A modalidade, que agora desperta maior atenção dos bancos, tem sido impulsionada por fintechs. Especializada em crédito com garantia, a Creditas soma R$ 250 milhões concedidos nas operações lastreadas em imóveis. Um aporte de US$ 231 milhões recebido pela fintech em julho, numa rodada encabeçada pelo grupo japonês Softbank, também é uma amostra do novo momento para o home equity no Brasil. A Creditas foi avaliada em US$ 750 milhões na operação. Além do crédito com garantia imobiliária, a fintech faz operações com garantia de veículos.

O fundador da empresa, Sergio Furio, costuma dizer que o crédito no Brasil tem taxas de juros muito altas porque está concentrado em operações de curto prazo e sem garantia. Por isso, o home equity teria o potencial de mudar o perfil do mercado.

É nisso que o BC vem se debruçando. No mês passado, o regulador diminuiu os requisitos de capital exigidos dos bancos ao operar a modalidade. O Banco Central também estuda melhorias que possam reduzir custos atrelados a esses contratos e até mesmo como ampliar o uso de imóveis e terrenos para permitir um maior número de transações.

Hoje, no Brasil, só é permitido tomar um empréstimo por imóvel, já que não é possível fazer a alienação fiduciária do ativo para mais de uma operação. Porém, em países como os Estados Unidos - em que o modelo vigente é o da hipoteca - o valor do imóvel é um "guarda-chuva" sob o qual podem ser feitos vários financiamentos.

"O imóvel pode ser usado para gerar valor para outros fins, e hoje isso quase não acontece no Brasil", afirma Claudio Hermolin, presidente da Brasil Brokers. A rede de imobiliária firmou parceria com o Banco Inter para explorar a modalidade.

Os aprendizados deixados pela crise econômica também ajudam a despertar maior pelo crédito com garantia em imóveis. A linha é considerada mais saudável e, por ter lastro, menos arriscada que outras modalidades. Além disso, com taxas relativamente baixas e prazos maiores, é mais fácil a prestação caber no bolso. Não por acaso, tem sido oferecido pelas instituições financeiras a clientes que precisam renegociar dívidas.

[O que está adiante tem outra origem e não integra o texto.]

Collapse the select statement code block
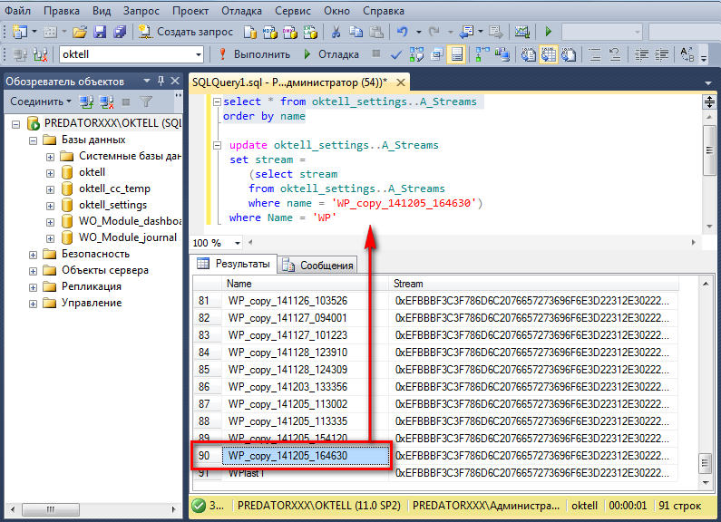 (x=216, y=102)

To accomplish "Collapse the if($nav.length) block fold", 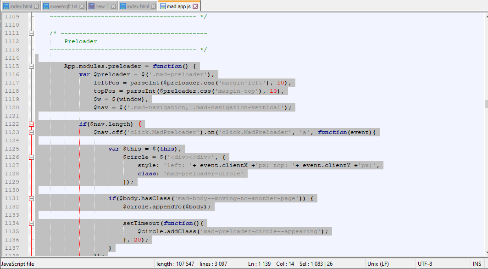I will (x=32, y=124).
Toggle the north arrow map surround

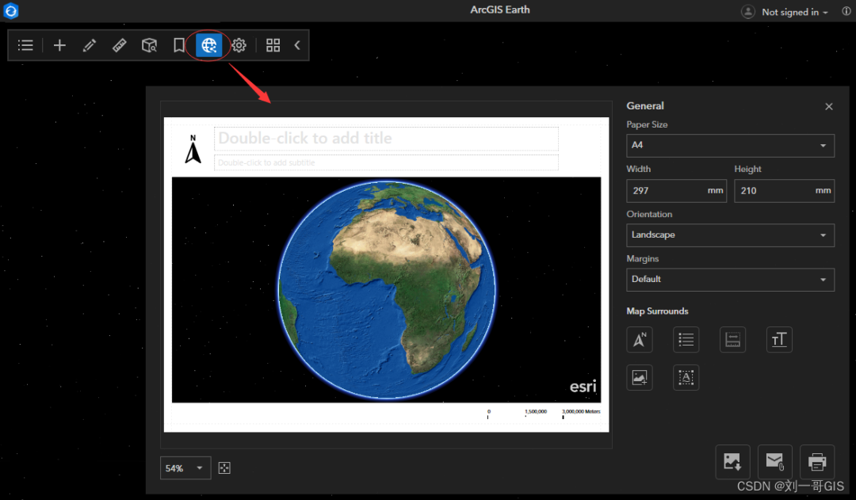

"Antes, havia um receio dos bancos de que o produto rivalizasse com linhas mais caras. Agora, é inexorável", afirma Bruno Gama, presidente da CrediHome, plataforma digital que oferece financiamento imobiliário e crédito com garantia de imóveis. Desde a metade do ano passado, a fintech concluiu R$ 150 milhões em operações nas duas modalidades.

Por enquanto, o produto se torna viável entre clientes de renda mais elevada. A Creditas, por exemplo, faz empréstimos entre R$ 30 mil e R$ 2 milhões, com prazo de 5 a 15 anos, aceitando como garantia até 60% do valor do imóvel. As taxas começam em 0,99% ao mês mais IPCA. "Claramente não é um produto para a baixa renda, é para quem tem renda e bens", diz Fábio Zveibil, vice-presidente de desenvolvimento de negócios da Creditas. Em média, o tomador pega R$ 180 mil emprestados e dá em garantia um imóvel de R$ 500 mil. No mínimo, o imóvel deve ter valor de R$ 150 mil.

A fintech, que está presente em 400 cidades, analisa a capacidade de pagamento do tomador, processos pendentes que possam atrapalhar a retomada e as condições e liquidez do imóvel.

Apesar do interesse crescente, há quem veja limites para a o crédito com garantia imobiliária no Brasil. "Somos latinos, temos apego à casa. Não vai ser uma linha popular nunca", afirma um executivo de banco.